We aimed to develop a new biocompatible gastrin‐releasing peptide receptor (GRPR) targeted optical probe, IRDye800‐RM26, for fluorescence image‐guided surgery (FGS) of brain malignancies in near‐infrared window II (NIR‐II) imaging. We developed a novel GRPR targeting probe using a nine‐amino‐acid bombesin antagonist analog RM26 combined with IRDye800CW, and explored the fluorescent probe according to optical properties. Fluorescence imaging characterization in NIR‐I/II region was performed in vitro and in vivo. Following simulated NIR‐II image‐guided surgery, we obtained time‐fluorescent intensity curves and time‐signal and background ratio curves. Further, we used histological sections of brain from tumor‐beating mice model to compare imaging specificity between 5‐aminolevulinic acid (5‐ALA) and IRDye800‐RM26, and evaluated biodistribution and biocompatibility. IRDye800‐RM26 had broad emission ranging from 800 to 1200 nm, showing considerable fluorescent intensity in NIR‐II region. High‐resolution NIR‐II imaging of IRDye800‐RM26 can enhance the advantages of NIR‐I imaging.
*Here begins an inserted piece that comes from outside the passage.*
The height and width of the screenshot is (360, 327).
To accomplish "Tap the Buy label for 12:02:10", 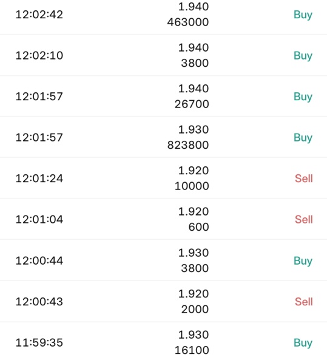I will pyautogui.click(x=303, y=56).
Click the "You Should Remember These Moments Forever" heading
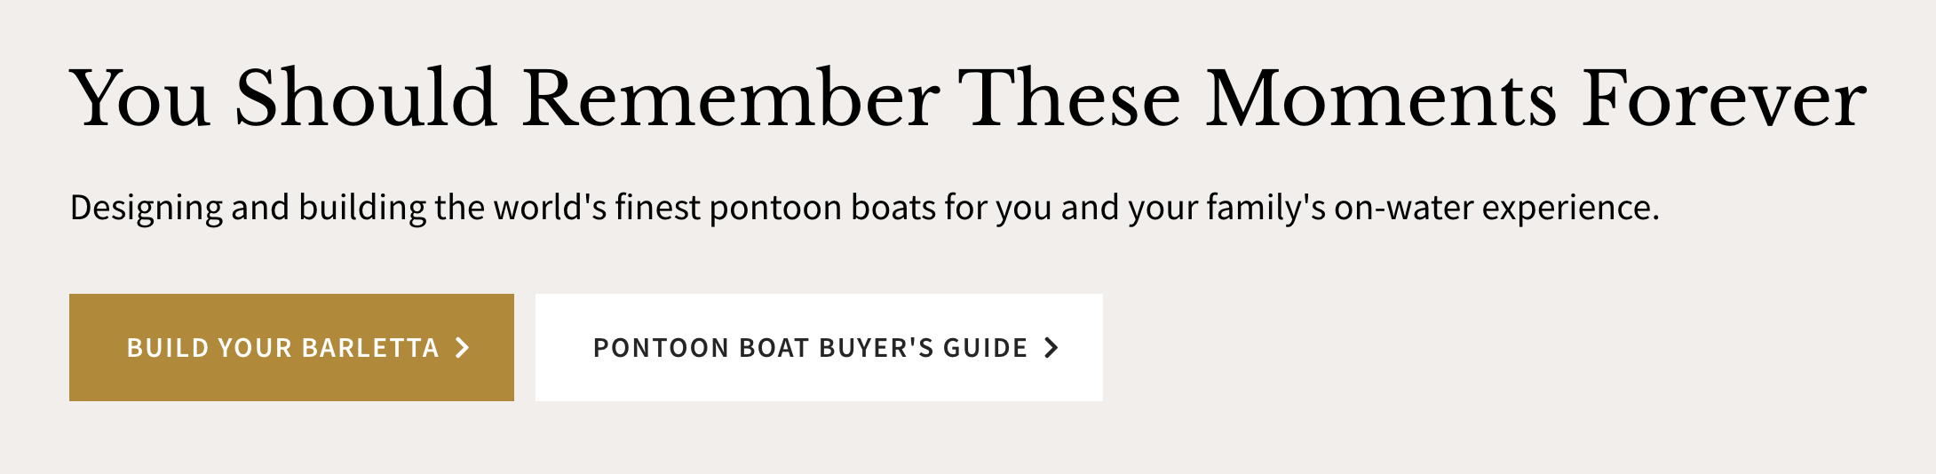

Dynamic and real time fluorescence imaging in NIR‐II region showed that the probe can be used to treat brain malignancies in mice between 12 and 24 h post injection. Its specificity in targeting glioblastoma was superior to 5‐ALA. Biodistribution analysis indicated IRDye800‐RM26 excretion in the kidney and liver. Histological and blood test analyses did not reveal acute severe toxicities in mice treated with effective dose (40 μg) of the probe for NIR‐II imaging. Because of the considerable fluorescent intensity in NIR‐II region and high spatial resolution, biocompatible and excretable IRDye800‐RM26 holds great potentials for FGS, and is essential for translation into human use.